REQUIRED TASK> Please copy the data below word for word, starting at its very beginning and ending at the line that contains "Open the Compare", with that line included.

INFORMATION SUPPLIED>
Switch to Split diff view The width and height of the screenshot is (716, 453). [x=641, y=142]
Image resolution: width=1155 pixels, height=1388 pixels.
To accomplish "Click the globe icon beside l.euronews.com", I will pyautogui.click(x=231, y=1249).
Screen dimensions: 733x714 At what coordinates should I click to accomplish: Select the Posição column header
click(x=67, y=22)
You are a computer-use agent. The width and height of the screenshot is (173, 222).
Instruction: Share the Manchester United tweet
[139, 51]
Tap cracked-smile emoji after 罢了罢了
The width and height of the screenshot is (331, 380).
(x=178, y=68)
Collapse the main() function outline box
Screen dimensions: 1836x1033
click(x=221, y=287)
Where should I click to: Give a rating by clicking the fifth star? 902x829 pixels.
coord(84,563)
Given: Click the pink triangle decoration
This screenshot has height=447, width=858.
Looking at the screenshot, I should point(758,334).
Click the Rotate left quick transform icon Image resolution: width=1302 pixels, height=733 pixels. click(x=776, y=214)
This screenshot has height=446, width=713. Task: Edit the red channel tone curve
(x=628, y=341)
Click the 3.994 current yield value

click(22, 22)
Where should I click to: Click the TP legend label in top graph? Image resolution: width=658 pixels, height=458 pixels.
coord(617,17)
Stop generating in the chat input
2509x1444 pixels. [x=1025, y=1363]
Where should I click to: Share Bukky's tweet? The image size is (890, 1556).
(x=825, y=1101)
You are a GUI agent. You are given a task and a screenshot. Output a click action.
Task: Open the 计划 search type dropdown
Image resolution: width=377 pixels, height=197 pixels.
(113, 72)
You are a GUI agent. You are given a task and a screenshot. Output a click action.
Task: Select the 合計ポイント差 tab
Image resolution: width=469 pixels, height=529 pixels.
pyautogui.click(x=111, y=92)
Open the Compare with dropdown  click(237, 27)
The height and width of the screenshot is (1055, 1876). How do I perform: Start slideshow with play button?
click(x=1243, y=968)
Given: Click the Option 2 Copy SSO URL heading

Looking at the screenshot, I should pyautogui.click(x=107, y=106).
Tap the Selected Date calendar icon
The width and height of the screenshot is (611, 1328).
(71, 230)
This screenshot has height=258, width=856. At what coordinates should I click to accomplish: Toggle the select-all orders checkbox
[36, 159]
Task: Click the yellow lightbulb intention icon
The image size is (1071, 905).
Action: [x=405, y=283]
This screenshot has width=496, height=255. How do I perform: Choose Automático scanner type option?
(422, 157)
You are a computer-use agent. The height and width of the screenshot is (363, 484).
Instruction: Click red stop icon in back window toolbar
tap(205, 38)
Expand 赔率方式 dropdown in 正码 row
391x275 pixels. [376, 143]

COMPLETE ANSWER>
Switch to Split diff view The width and height of the screenshot is (716, 453). [x=641, y=142]
Image resolution: width=1155 pixels, height=1388 pixels.
To accomplish "Click the globe icon beside l.euronews.com", I will pyautogui.click(x=231, y=1249).
Screen dimensions: 733x714 At what coordinates should I click to accomplish: Select the Posição column header
click(x=67, y=22)
You are a computer-use agent. The width and height of the screenshot is (173, 222).
Instruction: Share the Manchester United tweet
[139, 51]
Tap cracked-smile emoji after 罢了罢了
The width and height of the screenshot is (331, 380).
(x=178, y=68)
Collapse the main() function outline box
Screen dimensions: 1836x1033
click(x=221, y=287)
Where should I click to: Give a rating by clicking the fifth star? 902x829 pixels.
coord(84,563)
Given: Click the pink triangle decoration
This screenshot has height=447, width=858.
Looking at the screenshot, I should point(758,334).
Click the Rotate left quick transform icon Image resolution: width=1302 pixels, height=733 pixels. click(x=776, y=214)
This screenshot has height=446, width=713. Task: Edit the red channel tone curve
(x=628, y=341)
Click the 3.994 current yield value

click(22, 22)
Where should I click to: Click the TP legend label in top graph? Image resolution: width=658 pixels, height=458 pixels.
coord(617,17)
Stop generating in the chat input
2509x1444 pixels. [x=1025, y=1363]
Where should I click to: Share Bukky's tweet? The image size is (890, 1556).
(x=825, y=1101)
You are a GUI agent. You are given a task and a screenshot. Output a click action.
Task: Open the 计划 search type dropdown
Image resolution: width=377 pixels, height=197 pixels.
(113, 72)
You are a GUI agent. You are given a task and a screenshot. Output a click action.
Task: Select the 合計ポイント差 tab
Image resolution: width=469 pixels, height=529 pixels.
pyautogui.click(x=111, y=92)
Open the Compare with dropdown  click(237, 27)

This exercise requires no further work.